Publication
CardBench: A Benchmark for Learned Cardinality Estimation in Relational Databases
Yannis Chronis; Yawen Wang; Lyubomir Ganev; Sami Abu-El-Haija; Chelsea Lin; Carsten Binnig; Fatma Özcan
In: Computing Research Repository eprint Journal (CoRR), Vol. abs/2408.16170, Pages 1-12, arXiv, 2024.
Abstract
Cardinality estimation is crucial for enabling high query performance in relational
databases. Recently learned cardinality estimation models have been proposed
to improve accuracy but there is no systematic benchmark or datasets which
allows researchers to evaluate the progress made by new learned approaches
and even systematically develop new learned approaches. In this paper, we are
releasing a benchmark, containing thousands of queries over 20 distinct real-world
databases for learned cardinality estimation. In contrast to other initial benchmarks,
our benchmark is much more diverse and can be used for training and testing
learned models systematically. Using this benchmark, we explored whether learned
cardinality estimation can be transferred to an unseen dataset in a zero-shot manner.
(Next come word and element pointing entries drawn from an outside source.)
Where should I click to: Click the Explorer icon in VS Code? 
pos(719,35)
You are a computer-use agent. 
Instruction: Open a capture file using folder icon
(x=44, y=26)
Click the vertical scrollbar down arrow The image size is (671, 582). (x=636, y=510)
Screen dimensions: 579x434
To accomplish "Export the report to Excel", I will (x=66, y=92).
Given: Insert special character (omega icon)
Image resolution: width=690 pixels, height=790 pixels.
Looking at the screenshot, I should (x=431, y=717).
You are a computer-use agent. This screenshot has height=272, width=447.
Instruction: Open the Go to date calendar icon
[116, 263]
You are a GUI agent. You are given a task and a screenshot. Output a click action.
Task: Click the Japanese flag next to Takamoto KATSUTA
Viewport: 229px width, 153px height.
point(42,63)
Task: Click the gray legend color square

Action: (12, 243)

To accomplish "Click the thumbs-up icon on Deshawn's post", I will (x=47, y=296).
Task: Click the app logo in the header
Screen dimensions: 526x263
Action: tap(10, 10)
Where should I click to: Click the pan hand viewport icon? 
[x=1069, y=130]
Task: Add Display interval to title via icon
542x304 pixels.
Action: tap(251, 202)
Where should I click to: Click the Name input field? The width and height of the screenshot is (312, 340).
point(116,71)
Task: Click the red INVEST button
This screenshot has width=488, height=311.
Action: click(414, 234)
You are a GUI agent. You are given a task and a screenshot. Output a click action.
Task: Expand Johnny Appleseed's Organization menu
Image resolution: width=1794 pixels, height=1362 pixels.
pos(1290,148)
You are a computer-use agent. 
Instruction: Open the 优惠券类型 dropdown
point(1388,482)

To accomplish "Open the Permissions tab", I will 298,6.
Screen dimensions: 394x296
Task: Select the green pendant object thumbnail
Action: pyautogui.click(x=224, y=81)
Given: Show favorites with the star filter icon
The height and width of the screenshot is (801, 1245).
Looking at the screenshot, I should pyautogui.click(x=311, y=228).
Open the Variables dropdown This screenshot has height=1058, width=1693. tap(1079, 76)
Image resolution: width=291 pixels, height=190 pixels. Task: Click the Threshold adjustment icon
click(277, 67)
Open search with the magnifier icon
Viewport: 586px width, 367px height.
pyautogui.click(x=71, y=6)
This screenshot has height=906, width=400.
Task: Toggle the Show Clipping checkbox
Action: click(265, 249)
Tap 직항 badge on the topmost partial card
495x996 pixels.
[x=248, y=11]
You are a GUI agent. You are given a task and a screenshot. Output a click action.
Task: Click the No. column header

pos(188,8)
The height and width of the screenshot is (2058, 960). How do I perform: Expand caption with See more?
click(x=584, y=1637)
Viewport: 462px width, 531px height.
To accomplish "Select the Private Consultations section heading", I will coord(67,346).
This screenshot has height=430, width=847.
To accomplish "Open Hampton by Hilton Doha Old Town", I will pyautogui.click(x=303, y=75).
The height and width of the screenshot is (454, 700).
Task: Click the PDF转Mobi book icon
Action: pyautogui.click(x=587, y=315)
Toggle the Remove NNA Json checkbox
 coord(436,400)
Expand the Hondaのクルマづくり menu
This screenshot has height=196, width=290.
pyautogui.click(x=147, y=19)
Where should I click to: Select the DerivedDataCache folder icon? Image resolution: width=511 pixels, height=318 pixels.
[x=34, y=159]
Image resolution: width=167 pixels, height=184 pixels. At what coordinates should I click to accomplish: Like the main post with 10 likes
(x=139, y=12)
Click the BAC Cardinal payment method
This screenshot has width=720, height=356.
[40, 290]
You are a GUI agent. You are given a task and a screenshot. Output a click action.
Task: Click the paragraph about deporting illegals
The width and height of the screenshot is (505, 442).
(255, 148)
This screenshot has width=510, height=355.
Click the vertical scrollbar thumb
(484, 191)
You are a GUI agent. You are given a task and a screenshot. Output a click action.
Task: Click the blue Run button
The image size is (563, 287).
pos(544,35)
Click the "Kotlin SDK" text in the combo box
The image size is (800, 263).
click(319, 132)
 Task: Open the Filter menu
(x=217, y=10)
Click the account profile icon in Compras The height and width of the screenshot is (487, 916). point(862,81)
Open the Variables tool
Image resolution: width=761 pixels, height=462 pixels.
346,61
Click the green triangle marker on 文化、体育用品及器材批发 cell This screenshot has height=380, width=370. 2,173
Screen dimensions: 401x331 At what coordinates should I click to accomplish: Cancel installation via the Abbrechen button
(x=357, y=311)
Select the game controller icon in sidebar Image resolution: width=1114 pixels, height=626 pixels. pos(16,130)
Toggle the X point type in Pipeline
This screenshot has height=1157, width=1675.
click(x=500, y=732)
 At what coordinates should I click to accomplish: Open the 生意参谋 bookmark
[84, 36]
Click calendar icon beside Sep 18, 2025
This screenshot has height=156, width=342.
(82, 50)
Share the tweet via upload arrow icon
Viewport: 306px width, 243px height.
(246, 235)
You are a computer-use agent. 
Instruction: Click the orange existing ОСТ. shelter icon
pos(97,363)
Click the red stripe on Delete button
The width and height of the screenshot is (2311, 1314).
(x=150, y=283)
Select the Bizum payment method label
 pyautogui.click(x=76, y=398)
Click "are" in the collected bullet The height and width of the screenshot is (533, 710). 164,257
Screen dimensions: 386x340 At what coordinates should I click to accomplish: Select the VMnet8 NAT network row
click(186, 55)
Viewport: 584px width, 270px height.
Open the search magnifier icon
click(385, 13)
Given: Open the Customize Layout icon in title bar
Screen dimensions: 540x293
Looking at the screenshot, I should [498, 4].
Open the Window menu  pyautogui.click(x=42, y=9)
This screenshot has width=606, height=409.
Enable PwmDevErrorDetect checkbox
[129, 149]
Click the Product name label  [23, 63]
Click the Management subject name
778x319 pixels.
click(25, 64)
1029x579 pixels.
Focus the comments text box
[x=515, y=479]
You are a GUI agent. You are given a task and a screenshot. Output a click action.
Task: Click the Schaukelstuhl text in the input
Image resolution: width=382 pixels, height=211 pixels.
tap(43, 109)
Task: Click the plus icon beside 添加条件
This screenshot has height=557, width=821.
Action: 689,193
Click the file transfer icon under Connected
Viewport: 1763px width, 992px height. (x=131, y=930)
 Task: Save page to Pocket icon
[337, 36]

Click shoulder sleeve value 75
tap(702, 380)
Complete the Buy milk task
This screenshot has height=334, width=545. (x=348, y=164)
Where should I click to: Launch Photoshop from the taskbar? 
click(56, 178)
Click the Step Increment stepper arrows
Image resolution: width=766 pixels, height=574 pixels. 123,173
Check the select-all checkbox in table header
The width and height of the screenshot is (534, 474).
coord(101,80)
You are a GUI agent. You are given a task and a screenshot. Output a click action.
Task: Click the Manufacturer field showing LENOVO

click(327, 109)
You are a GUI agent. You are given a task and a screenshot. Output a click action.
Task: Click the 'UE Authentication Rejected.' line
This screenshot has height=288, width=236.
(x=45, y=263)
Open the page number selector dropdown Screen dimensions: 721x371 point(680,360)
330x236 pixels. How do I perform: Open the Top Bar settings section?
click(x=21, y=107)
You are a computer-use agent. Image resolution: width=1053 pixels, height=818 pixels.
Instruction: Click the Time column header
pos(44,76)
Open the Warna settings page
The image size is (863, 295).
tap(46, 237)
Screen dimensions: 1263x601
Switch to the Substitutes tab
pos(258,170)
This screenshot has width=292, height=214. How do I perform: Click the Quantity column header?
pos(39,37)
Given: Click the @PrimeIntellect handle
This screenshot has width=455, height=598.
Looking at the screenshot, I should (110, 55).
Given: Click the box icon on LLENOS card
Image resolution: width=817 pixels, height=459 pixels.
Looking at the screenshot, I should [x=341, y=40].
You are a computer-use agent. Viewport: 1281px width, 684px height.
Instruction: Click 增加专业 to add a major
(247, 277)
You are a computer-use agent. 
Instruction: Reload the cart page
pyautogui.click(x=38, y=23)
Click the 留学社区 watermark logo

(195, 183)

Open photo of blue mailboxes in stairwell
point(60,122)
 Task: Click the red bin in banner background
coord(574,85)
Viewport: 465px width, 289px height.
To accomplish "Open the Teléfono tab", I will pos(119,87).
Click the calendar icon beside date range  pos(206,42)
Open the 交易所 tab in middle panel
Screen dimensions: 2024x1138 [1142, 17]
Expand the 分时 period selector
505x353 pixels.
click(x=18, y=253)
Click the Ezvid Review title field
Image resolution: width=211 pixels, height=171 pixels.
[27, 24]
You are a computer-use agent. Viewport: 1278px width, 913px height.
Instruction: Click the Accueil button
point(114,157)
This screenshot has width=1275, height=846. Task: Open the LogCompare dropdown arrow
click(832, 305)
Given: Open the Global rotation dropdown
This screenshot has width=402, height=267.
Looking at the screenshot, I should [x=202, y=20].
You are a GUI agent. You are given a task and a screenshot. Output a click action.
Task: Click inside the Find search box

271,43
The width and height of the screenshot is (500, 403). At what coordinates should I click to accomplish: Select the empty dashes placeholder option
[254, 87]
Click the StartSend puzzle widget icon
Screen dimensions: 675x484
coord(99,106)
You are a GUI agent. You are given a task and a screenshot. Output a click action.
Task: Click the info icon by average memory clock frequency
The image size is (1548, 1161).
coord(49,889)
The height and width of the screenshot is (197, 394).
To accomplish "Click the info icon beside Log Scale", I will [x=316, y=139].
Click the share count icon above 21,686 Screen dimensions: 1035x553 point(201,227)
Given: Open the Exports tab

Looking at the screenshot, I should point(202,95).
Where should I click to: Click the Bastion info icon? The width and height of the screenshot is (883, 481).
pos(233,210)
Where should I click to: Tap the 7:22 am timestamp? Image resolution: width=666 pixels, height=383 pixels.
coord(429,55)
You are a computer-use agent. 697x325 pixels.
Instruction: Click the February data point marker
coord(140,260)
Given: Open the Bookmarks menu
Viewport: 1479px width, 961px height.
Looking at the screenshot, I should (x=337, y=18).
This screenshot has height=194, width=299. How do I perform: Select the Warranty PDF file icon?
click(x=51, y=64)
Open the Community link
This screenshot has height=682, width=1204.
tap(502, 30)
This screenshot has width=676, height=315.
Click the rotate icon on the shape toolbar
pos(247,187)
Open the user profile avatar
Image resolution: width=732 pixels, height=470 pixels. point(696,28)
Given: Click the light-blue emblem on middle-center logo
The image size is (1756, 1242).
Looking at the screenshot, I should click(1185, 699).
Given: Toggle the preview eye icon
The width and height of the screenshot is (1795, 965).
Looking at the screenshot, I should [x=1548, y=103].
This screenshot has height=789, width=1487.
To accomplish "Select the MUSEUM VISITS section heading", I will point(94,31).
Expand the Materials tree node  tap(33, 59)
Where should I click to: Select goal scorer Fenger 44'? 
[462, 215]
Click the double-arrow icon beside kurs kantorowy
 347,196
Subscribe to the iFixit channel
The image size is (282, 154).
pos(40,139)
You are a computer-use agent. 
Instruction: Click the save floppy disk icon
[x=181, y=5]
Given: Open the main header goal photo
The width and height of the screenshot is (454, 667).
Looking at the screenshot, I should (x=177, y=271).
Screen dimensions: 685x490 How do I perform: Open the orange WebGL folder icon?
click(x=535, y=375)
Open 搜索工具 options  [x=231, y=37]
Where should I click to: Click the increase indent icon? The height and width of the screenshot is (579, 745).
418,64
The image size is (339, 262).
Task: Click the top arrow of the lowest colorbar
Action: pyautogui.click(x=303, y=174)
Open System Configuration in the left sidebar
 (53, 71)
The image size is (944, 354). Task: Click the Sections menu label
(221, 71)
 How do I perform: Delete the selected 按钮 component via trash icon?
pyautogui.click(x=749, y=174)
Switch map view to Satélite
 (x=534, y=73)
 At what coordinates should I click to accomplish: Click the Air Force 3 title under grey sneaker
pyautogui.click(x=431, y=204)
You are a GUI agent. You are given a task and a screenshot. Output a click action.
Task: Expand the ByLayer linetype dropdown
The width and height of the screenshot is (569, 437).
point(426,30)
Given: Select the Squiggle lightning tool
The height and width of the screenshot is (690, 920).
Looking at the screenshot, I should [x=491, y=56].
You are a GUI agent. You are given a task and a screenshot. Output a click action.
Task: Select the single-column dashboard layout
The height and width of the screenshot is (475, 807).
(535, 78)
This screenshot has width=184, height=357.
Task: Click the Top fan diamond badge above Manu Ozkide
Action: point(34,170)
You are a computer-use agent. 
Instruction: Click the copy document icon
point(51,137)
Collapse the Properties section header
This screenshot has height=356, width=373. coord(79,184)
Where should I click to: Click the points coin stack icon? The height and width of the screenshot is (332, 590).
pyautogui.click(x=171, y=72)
We trained GNN-based and transformer-based models to study the problem in three
setups: 1-) instance-based, 2-) zero-shot, and 3-) fine-tuned.
Our results show that while we get promising results for zero-shot cardinality esti-
mation on simple single table queries; as soon as we add joins, the accuracy drops.
However, we show that with fine-tuning, we can still utilize pre-trained models
for cardinality estimation, significantly reducing training overheads compared to
instance specific models. We are open sourcing our scripts to collect statistics,
generate queries and training datasets to foster more extensive research, also from
the ML community on the important problem of cardinality estimation and in
particular improve on recent directions such as pre-trained cardinality estimation.